皆さんは「事業計画」をつくっていますか? 最近でいえば、補助金や融資、経営改善など“必要に迫られて”つくった(頼んだ)という方が多いのではないでしょうか。一方で、何もなければ普段は売上目標すらつくっていない…という経営者の声も割と聞きます。
まあぶっちゃけて言えば、小規模な企業では計画がなくても何とかなっているパターンが少なくありません。とはいえ、その状態は“たまたま”何とかなっているだけで、綱渡り的経営であるのは疑いようのない事実です。
さて、事業計画ってそもそも何のためにつくるのでしょうか。

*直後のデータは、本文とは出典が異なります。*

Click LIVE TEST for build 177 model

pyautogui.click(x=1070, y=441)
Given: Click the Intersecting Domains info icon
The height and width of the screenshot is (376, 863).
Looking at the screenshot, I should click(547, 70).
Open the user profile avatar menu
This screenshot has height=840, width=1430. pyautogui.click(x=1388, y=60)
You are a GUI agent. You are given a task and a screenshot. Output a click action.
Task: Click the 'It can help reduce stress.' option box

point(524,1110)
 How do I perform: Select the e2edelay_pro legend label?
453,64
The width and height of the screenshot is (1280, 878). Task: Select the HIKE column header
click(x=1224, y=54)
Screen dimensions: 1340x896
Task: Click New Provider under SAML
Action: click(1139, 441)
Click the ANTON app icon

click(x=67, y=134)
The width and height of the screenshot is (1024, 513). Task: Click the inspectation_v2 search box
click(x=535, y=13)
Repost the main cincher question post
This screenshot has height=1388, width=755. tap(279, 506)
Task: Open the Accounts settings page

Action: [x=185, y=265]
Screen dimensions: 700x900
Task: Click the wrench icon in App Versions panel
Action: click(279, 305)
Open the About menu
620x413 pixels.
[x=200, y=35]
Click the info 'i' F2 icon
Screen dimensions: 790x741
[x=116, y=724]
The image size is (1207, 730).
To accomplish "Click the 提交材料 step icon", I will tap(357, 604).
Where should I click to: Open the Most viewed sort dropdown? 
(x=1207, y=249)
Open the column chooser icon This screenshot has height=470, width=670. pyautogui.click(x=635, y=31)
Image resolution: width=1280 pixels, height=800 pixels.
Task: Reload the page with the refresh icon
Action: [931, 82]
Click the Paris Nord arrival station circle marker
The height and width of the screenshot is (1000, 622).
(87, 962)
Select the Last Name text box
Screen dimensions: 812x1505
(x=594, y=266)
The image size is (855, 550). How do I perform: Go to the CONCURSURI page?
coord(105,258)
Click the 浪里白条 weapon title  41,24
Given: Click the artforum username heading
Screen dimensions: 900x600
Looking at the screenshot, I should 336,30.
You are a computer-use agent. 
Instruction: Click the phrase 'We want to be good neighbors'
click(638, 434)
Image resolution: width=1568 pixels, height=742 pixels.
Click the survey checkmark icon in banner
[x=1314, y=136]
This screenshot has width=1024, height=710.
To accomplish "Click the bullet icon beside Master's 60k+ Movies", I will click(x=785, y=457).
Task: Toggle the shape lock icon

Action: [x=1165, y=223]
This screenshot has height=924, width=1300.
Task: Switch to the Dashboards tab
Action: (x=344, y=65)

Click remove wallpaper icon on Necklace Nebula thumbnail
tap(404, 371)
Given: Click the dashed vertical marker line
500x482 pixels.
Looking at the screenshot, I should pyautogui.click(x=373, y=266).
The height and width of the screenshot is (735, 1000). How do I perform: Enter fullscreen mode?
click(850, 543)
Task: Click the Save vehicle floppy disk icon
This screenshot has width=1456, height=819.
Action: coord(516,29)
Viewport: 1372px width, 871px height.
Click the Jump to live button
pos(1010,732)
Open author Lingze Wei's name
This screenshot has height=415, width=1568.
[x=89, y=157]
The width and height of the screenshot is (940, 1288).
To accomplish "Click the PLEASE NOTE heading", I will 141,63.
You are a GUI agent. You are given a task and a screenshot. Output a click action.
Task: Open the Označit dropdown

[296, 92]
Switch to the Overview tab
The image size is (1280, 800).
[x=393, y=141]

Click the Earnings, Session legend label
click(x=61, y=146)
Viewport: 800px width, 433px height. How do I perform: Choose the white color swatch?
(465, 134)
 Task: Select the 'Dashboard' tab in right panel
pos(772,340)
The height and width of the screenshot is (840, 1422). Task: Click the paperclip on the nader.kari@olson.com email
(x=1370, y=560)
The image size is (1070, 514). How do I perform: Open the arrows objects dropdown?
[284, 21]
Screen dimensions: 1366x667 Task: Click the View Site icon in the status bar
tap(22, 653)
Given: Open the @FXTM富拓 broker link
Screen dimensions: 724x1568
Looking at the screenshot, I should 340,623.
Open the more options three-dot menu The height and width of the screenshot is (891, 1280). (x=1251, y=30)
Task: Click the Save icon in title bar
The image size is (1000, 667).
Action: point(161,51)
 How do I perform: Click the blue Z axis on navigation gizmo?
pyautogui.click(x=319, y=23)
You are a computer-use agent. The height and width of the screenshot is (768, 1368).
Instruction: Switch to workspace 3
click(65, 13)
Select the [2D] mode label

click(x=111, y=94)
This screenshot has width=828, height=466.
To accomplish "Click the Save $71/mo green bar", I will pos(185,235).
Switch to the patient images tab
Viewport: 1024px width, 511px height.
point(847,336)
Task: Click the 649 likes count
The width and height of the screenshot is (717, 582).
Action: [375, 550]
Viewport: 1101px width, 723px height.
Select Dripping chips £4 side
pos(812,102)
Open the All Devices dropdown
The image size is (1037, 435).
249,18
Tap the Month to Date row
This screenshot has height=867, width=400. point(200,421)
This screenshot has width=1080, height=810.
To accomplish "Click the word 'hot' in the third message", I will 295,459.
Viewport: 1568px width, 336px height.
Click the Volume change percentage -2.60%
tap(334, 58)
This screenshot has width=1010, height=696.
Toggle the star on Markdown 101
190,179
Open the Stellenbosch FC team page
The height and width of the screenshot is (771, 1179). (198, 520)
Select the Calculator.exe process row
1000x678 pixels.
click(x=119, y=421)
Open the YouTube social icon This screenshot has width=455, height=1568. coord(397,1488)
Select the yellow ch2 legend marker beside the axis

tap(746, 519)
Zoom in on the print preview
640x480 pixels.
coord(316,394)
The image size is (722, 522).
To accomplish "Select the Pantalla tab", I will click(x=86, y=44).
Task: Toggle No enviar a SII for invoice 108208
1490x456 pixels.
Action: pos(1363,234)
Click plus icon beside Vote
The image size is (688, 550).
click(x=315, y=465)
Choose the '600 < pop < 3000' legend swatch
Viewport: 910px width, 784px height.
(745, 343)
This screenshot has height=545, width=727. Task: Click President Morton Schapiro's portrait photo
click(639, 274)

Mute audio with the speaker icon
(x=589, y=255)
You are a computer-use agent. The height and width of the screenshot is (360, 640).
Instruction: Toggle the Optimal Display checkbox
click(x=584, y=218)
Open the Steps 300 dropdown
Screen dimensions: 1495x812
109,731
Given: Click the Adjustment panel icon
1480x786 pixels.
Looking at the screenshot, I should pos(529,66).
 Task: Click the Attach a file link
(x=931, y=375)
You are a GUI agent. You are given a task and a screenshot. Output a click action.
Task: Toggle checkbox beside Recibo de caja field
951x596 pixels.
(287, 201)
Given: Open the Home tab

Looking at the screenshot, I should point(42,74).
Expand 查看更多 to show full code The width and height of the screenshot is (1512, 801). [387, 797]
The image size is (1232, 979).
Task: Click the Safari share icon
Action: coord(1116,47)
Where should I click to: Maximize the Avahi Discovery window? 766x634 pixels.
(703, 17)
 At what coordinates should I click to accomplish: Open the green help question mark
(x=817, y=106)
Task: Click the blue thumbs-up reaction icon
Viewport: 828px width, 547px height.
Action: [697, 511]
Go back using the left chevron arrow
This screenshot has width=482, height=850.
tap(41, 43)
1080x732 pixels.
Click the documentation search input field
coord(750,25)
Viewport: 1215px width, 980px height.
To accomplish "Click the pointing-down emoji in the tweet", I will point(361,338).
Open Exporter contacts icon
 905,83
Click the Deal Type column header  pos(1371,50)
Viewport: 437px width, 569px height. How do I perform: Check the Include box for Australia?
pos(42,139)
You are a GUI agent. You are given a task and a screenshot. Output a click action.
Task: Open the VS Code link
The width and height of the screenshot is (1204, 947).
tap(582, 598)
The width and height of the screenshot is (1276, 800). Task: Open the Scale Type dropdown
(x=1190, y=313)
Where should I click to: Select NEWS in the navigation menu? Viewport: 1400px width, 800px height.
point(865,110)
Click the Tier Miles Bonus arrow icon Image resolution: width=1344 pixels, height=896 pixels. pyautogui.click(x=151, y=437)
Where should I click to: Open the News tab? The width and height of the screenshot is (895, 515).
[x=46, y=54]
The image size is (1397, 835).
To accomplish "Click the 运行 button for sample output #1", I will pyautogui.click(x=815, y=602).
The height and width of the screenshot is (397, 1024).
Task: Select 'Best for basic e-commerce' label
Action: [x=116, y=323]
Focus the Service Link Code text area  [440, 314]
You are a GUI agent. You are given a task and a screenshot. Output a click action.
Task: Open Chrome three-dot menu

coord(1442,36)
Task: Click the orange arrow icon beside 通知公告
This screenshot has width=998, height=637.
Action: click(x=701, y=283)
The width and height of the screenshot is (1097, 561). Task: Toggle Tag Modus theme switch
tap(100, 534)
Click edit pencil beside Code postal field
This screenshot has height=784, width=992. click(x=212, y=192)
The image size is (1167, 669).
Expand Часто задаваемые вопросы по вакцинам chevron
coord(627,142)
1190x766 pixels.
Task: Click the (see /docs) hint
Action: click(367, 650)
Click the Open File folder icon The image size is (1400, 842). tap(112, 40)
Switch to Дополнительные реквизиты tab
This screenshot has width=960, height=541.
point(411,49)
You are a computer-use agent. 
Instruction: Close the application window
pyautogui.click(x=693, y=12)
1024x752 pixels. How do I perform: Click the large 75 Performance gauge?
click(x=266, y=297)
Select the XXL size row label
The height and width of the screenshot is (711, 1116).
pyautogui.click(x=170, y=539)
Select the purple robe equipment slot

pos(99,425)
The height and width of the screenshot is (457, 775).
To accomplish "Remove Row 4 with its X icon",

人によって色々な意見があると思いますが、個人的には「自らが望む成果をより確実に早くあげるため」だと考えています。つまりは目標達成、大きく言えばビジョン実現を最速スピードで目指すツールです。
で、冒頭でお伝えした“必要に迫られて”つくられる計画の大半は専門家に丸投げされています。作成サポートではなく丸投げ。専門家(もどき)は現場も見ず、商品も使ったことなく、社内の状況も知らず、ちょこっとヒアリングをして適当なストーリーをつくってさっさと納品。あとは知らんぷり。「手離れが良い仕事」だと、補助金や融資を専門でやっている業者もあります。
これらの仕事にも多少の意義はあるかもしれませんが、ほとんどは形だけの絵に描いた餅です。時間とお金のムダ。「仏作って魂入れず」の最たるものです。その証拠に目的(資金調達)が叶えば計画書は二度と見られません。そして高い確率で「目標未達」に終わります。
本来ならば経営者自らが事業計画をつくり、社内に浸透させるのが筋です。ただ、経営者の大半は時間もなければノウハウもない(私もそうでした)。ここで専門家のサポートを使うにしても、二人三脚で膝を突き合わせつつ、少なくとも何十時間はかけてつくりあげるのがベストだと思います。でなければ計画に魂は入らない。
売上目標にしても、まったく根拠のない、利益を出す程度に調整された数字の羅列は意味がないどころか会社に害悪をもたらす可能性もあります。
経営者の皆さん、まずは現場に出てください。会社の実情を知るためにも、また既存・新規事業を問わず、意味のある事業計画を策定するためにも、積極的に行動しましょう。現場の末端まで「経営者の姿が見えること」は、計画づくりにも、また目標達成のためにも必須の条件です。
そして計画策定を丸投げせず、まずは自分なりの言葉でつくっていきましょう。それだけで目標達成時期は確実に早まります。